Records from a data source
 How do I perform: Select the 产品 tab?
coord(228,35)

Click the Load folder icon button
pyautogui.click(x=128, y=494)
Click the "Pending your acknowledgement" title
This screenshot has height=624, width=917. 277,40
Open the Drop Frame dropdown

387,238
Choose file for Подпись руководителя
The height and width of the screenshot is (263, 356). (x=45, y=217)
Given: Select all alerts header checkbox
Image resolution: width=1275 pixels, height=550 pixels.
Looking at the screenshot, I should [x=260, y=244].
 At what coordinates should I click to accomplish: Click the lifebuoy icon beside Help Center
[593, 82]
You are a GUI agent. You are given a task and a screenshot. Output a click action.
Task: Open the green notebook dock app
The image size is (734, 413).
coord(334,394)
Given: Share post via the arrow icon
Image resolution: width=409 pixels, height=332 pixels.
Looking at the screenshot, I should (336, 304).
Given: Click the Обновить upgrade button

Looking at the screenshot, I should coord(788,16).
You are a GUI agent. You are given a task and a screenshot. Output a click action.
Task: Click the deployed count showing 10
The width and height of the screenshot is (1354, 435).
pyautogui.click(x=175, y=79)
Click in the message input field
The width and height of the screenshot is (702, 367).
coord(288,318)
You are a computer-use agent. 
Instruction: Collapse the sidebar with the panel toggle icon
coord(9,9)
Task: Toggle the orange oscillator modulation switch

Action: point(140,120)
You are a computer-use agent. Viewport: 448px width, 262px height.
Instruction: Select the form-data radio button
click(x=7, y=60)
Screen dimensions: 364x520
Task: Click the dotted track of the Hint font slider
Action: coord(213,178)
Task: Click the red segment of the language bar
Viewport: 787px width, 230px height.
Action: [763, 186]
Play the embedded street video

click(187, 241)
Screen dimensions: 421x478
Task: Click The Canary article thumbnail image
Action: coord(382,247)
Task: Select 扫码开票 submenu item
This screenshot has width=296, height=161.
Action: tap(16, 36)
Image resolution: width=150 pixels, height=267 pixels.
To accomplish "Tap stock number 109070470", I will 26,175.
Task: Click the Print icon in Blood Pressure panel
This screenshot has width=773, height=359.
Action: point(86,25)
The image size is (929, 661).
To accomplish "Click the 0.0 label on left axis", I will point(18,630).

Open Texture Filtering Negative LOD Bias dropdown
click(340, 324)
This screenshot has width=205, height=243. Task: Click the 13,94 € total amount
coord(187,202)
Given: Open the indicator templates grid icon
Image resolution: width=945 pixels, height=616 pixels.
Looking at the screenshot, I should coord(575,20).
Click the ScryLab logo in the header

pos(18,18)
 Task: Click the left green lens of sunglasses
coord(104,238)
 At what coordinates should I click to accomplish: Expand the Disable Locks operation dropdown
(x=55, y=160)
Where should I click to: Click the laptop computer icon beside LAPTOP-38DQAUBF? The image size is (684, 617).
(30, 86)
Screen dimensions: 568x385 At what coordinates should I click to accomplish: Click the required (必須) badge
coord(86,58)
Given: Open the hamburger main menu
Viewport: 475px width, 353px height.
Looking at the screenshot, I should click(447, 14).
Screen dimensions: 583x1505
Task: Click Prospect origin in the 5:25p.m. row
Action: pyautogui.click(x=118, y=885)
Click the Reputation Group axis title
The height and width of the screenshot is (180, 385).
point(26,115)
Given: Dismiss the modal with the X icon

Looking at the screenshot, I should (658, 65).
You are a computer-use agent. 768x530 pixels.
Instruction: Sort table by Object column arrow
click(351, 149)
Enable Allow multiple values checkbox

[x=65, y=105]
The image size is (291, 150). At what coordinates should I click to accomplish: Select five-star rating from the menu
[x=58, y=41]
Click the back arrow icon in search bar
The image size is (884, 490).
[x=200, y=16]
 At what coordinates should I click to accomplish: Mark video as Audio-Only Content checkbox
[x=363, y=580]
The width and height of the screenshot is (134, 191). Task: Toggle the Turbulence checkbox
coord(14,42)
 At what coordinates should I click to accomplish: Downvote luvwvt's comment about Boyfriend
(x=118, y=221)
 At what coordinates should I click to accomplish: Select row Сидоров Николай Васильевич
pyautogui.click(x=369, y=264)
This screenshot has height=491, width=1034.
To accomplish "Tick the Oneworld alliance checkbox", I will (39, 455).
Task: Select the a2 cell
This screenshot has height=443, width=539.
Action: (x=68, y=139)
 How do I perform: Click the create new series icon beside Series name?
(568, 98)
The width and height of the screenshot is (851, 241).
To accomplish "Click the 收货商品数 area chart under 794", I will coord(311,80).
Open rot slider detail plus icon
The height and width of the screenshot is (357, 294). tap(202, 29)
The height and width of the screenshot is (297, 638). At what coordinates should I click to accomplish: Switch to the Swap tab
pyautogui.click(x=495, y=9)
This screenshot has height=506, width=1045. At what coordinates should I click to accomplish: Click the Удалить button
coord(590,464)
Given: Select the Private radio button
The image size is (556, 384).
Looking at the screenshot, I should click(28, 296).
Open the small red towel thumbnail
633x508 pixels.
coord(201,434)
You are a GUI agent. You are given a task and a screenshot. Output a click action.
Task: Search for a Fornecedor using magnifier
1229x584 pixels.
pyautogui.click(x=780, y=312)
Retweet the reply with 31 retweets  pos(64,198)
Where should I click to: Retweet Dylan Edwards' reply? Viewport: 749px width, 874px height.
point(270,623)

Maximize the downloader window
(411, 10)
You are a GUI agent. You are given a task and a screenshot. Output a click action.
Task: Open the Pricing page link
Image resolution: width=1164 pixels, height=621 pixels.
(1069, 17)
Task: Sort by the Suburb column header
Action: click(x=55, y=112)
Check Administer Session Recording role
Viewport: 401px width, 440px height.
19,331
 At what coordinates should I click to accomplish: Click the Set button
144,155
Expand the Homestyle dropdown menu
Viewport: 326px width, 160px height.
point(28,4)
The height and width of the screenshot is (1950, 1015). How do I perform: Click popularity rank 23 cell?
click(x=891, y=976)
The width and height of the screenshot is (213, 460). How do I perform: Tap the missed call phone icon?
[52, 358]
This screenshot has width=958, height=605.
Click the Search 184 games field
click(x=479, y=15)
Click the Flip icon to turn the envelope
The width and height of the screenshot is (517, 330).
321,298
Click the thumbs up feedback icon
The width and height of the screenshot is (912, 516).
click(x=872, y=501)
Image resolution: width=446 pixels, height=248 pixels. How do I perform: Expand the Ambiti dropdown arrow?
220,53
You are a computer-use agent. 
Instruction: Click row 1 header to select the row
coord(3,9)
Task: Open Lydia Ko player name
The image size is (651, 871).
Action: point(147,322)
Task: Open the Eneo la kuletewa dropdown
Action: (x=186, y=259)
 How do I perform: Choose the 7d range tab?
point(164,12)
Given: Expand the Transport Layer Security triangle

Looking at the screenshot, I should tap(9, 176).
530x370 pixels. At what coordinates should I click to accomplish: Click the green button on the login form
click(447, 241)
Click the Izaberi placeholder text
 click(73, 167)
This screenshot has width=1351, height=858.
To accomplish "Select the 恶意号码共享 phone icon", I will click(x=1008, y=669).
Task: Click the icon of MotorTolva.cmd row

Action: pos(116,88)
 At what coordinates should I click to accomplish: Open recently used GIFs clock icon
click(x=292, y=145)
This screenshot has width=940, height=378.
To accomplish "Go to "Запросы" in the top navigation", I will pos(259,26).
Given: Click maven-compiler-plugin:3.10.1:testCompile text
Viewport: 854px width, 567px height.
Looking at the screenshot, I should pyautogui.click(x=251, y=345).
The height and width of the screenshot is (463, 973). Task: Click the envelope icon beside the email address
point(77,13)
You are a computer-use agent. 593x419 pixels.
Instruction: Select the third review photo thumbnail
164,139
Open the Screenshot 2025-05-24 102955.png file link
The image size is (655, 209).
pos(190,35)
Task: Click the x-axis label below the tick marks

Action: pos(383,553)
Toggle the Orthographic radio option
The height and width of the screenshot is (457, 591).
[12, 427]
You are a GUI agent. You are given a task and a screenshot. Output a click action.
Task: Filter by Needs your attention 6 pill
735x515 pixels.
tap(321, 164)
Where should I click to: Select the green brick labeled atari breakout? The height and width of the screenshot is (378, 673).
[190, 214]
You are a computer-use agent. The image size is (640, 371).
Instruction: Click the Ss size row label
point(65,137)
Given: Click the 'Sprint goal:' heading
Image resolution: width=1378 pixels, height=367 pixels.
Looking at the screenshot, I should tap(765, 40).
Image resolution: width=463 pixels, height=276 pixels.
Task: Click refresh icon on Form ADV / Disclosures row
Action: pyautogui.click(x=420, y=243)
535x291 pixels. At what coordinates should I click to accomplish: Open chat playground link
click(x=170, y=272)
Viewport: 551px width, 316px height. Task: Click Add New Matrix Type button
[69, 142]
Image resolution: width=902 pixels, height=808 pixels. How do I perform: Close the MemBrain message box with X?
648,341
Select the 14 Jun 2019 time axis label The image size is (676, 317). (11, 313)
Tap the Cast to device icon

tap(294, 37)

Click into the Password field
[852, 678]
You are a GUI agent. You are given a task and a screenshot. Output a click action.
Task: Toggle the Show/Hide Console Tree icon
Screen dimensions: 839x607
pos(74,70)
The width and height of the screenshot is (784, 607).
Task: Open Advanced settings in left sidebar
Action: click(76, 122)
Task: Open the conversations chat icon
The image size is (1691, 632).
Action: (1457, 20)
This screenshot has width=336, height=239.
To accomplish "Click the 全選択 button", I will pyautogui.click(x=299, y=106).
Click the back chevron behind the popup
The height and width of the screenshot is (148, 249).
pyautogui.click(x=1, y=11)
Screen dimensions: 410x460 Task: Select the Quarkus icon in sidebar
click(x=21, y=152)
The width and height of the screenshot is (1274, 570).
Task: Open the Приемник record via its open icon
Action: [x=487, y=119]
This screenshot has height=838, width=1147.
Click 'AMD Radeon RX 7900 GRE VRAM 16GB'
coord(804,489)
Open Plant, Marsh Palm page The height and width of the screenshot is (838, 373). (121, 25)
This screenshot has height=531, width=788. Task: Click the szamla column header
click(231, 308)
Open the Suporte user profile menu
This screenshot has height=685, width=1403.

• [What is being asked]
Every line of the records containing the word "will" must appear in the answer.

• [Completed task]
To accomplish "Tap stock number 109070470", I will 26,175.
To accomplish "Click the 0.0 label on left axis", I will point(18,630).
To accomplish "Tick the Oneworld alliance checkbox", I will (39, 455).
To accomplish "Click the 收货商品数 area chart under 794", I will coord(311,80).
To accomplish "Select the 恶意号码共享 phone icon", I will click(x=1008, y=669).
To accomplish "Go to "Запросы" in the top navigation", I will pos(259,26).
To accomplish "Click the 全選択 button", I will pyautogui.click(x=299, y=106).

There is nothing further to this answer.